Si aggiunga a questo una Chiesa cattolica, anch’essa su posizioni populiste, rafforzate dalla convergenza con il peggiore moralismo della sinistra neocomunista, ecologista e anticapitalista. Senza dimenticare il ruolo svolto per delega, come unica fonte autorizzata della decisione politica, dalle legioni di medici e scienziati arruolati dal governo populista, prigionieri però, professionalmente prigionieri - i medici - di una visione ultraspecializzata, quindi limitata e impolitica della realtà.
Detto altrimenti: la tempesta perfetta, come sommatoria di alcune forme (storiche o meno) di impoliticità: culturali, populiste, religiose, moraliste, scientifiche. Fortificate dalle metodologie del welfare e digitali.

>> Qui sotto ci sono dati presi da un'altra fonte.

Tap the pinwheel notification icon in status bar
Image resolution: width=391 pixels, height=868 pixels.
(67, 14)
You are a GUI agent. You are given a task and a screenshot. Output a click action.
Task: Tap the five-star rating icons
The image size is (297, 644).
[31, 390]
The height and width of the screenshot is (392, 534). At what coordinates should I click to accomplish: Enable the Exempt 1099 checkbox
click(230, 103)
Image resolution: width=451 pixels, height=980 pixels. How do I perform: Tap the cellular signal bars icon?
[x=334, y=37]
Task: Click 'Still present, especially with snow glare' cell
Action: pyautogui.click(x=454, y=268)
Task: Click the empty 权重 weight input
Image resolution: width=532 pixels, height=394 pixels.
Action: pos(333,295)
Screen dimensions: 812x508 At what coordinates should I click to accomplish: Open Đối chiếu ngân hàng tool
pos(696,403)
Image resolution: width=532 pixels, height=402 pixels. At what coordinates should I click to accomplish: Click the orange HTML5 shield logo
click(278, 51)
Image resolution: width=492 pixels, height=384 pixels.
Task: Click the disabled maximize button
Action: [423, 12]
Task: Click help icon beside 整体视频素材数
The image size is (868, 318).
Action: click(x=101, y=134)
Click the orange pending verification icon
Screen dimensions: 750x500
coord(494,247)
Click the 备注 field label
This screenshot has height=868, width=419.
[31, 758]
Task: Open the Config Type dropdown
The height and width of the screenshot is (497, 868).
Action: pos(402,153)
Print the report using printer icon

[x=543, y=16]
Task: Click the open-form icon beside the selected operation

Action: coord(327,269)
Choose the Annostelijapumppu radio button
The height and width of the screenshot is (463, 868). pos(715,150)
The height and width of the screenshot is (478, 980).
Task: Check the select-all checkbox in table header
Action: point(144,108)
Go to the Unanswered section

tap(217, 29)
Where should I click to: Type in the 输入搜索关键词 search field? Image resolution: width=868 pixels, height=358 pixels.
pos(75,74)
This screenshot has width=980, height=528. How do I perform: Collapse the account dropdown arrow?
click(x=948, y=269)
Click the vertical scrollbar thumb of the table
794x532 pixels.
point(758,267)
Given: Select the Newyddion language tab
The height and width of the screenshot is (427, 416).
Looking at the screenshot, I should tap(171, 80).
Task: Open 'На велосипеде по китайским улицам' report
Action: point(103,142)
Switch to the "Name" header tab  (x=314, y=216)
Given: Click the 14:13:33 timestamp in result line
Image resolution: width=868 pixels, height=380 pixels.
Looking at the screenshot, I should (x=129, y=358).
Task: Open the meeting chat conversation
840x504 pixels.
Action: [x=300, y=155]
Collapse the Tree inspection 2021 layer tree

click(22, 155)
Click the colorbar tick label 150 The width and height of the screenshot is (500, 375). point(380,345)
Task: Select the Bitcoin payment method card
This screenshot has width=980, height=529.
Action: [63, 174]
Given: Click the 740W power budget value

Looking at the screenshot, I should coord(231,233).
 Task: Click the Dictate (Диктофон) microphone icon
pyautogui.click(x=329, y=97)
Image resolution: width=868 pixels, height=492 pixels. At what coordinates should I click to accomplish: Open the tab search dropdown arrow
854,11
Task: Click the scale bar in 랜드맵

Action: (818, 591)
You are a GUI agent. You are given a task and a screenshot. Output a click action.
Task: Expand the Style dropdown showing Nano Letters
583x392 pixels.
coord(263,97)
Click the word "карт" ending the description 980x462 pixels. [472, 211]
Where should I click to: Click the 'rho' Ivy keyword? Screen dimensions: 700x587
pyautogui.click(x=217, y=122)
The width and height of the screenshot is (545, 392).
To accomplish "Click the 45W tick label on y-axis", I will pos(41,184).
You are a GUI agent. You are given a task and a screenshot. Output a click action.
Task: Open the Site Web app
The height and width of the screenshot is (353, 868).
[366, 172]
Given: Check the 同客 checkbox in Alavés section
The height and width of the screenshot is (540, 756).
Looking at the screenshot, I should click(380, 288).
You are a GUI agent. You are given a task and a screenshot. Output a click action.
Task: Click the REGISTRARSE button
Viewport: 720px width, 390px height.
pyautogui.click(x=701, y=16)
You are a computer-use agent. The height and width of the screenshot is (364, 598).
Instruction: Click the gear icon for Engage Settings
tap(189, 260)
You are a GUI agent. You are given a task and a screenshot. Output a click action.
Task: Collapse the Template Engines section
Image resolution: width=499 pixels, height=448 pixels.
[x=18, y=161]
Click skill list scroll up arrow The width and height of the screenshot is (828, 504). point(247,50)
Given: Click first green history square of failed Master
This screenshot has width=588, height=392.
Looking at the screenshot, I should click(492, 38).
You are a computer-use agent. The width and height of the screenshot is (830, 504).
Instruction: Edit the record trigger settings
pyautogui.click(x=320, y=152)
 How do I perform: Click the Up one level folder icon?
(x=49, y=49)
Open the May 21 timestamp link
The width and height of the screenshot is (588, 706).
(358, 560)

Per farla breve: rischia di vincere,anzi sta già vincendo, l'antimodernità armata, tecnologicamente armata, di tutti i nemici coalizzati della società aperta.
Ecco perché ha senso parlare, come dicevamo all’inizio, di prima epidemia populista-digitale della storia.
Ora, su queste masse italiane, semi-modernizzate, da secoli affamate di "pane e giochi", ammaliate e spaventate al tempo stesso dalla pseudocultura delle “feste, farina e forca”, che effetto potrà avere l’overdose di provvedimenti assistenzial-autoritari del governo populista? Misure che non possono non essere fonte inevitabile di ruberie, imbrogli e prepotenze, degne dei reali borbonici, dotati però di droni e reti digitali?
Che dire? C’è un brutto passato nel nostro futuro.